- Born: Russia
- Occupation: Choreographer
- Spouse: Bob Powers ​(m. 1993)​

= Julia Powers =

American ballroom dancer and choreographer

Julia Powers (née Gorchakova) is a ballroom dance champion and fitness program creator.

==Biography==
Julia Powers is a Russian-American ballroom dancer, and was born in St. Petersburg, Russia. She received dance instruction from her mother as a child, and danced in Japan and in East Russia as a young woman. In 1991, she moved to Arizona to develop a dance partnership with Bob Powers; they married in 1993.

===Awards===
- 12 Times United States Rhythm Champions.
- 3 Times World Professional Mambo Champions
- Finalists, World Latin-American Showdance Championships
- Can-Am Open Professional American Rhythm Champions

===Television===
They have been featured on PBS's Championship Ballroom Dancing, GTV DanceSport, as well as The Heritage Classic hosted by Cyd Charisse.

===Current Projects===
Powers is an adjudicator with the National Dance Council of America
member of the World Dance Arts Foundation, and co-organizer of the Sunburst Ball.

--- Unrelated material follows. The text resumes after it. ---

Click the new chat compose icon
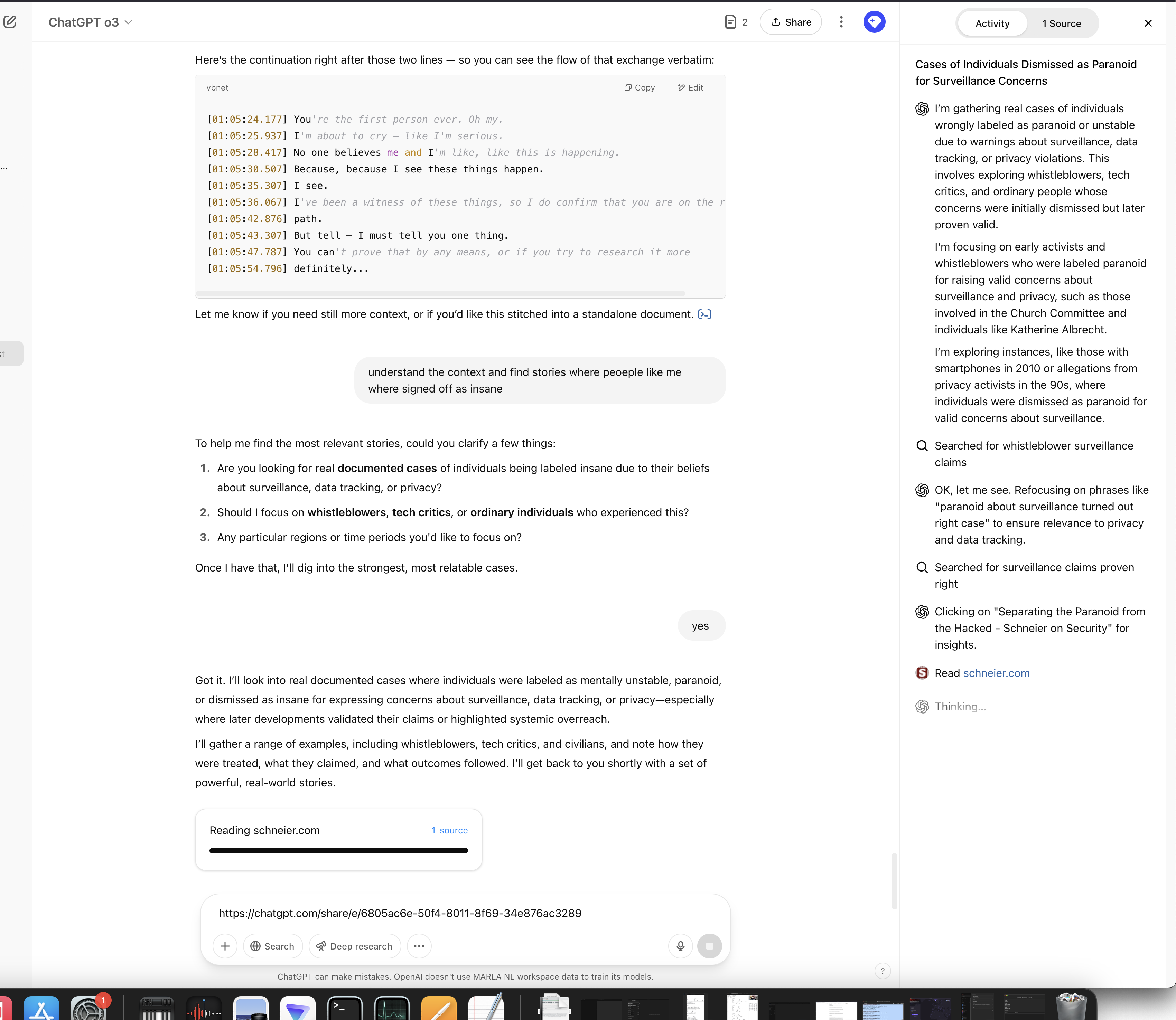Viewport: 1176px width, 1020px height. coord(10,22)
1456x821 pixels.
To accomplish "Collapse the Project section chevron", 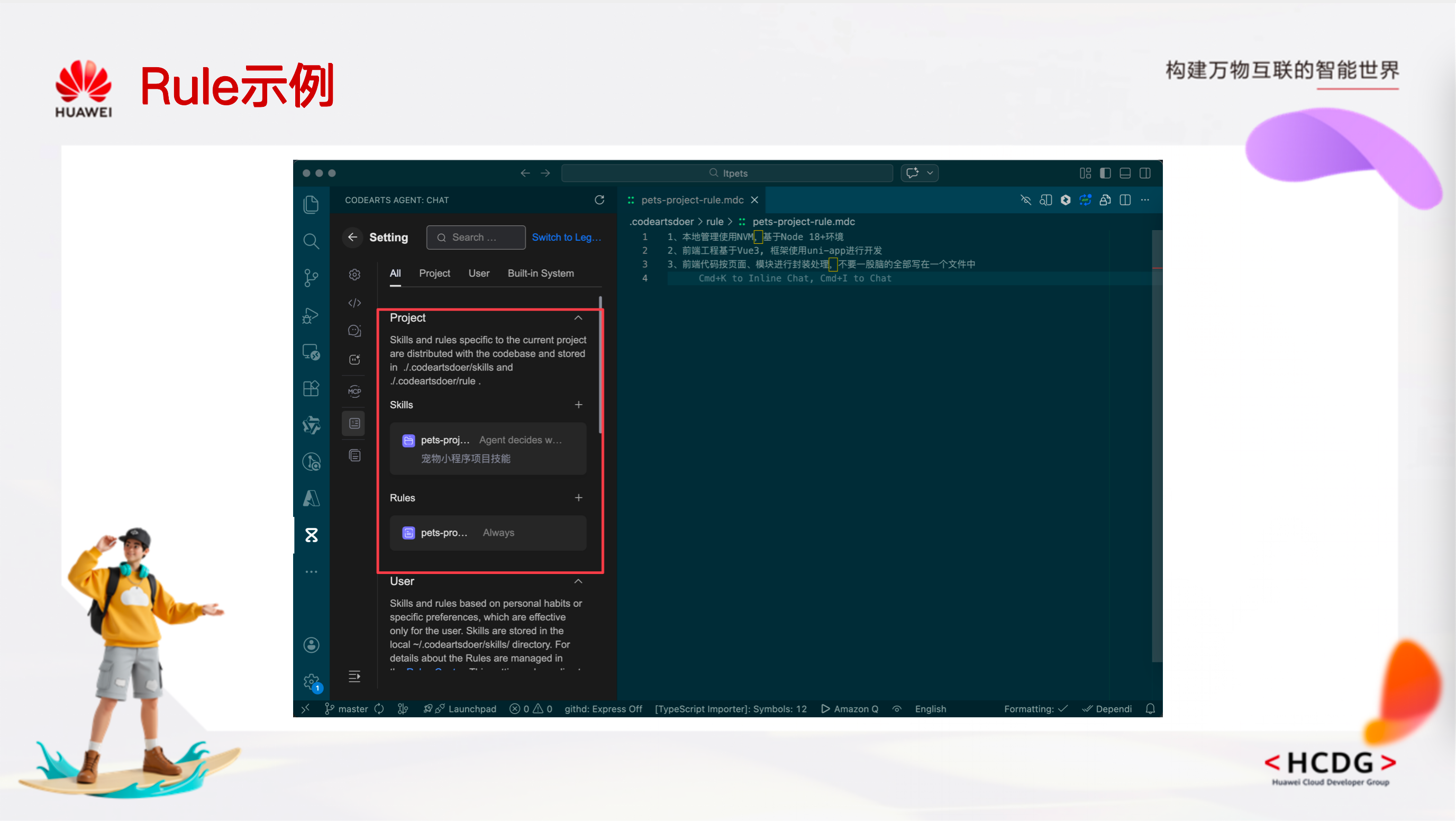I will [x=578, y=317].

| Adjudication Qualifications |
|---|
| International Style Standard |
| International Style Latin |
| American Smooth |
| American Rhythm |
| Theatrical Style |

Powers's latest endeavor is Core Rhythms, which she co-created with another ballroom champion, Jaana Kunitz. Core Rhythms is a Latin-dance-based fitness program, that has been featured on infomercials and QVC, and included endorsements from Mary Murphy of So You Think You Can Dance and Len Goodman & Tony Dovolani of Dancing with the Stars.

The program is led in-person at the Champion Ballroom Academy, in San Diego, California.

Powers is also a clothing designer, creating custom dancewear.

In 2007, Powers returned to the competition floor to compete with Emmanuel Pierre-Antoine.